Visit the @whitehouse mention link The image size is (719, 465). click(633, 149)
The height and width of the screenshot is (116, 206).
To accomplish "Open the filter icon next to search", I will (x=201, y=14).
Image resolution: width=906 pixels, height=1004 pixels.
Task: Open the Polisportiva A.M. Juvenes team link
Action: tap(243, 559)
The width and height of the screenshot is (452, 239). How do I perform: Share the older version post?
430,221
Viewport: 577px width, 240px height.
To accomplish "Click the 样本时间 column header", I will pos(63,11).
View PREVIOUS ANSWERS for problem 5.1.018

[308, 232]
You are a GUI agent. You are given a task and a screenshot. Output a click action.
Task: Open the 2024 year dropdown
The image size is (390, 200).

■ **What is needed**
Only one span of lines is wanted: the line with "Viewport: 577px width, 240px height." and every line after it to the end of the entries, output exactly.

■ **Response to this exercise**
Viewport: 577px width, 240px height.
To accomplish "Click the 样本时间 column header", I will pos(63,11).
View PREVIOUS ANSWERS for problem 5.1.018

[308, 232]
You are a GUI agent. You are given a task and a screenshot. Output a click action.
Task: Open the 2024 year dropdown
The image size is (390, 200).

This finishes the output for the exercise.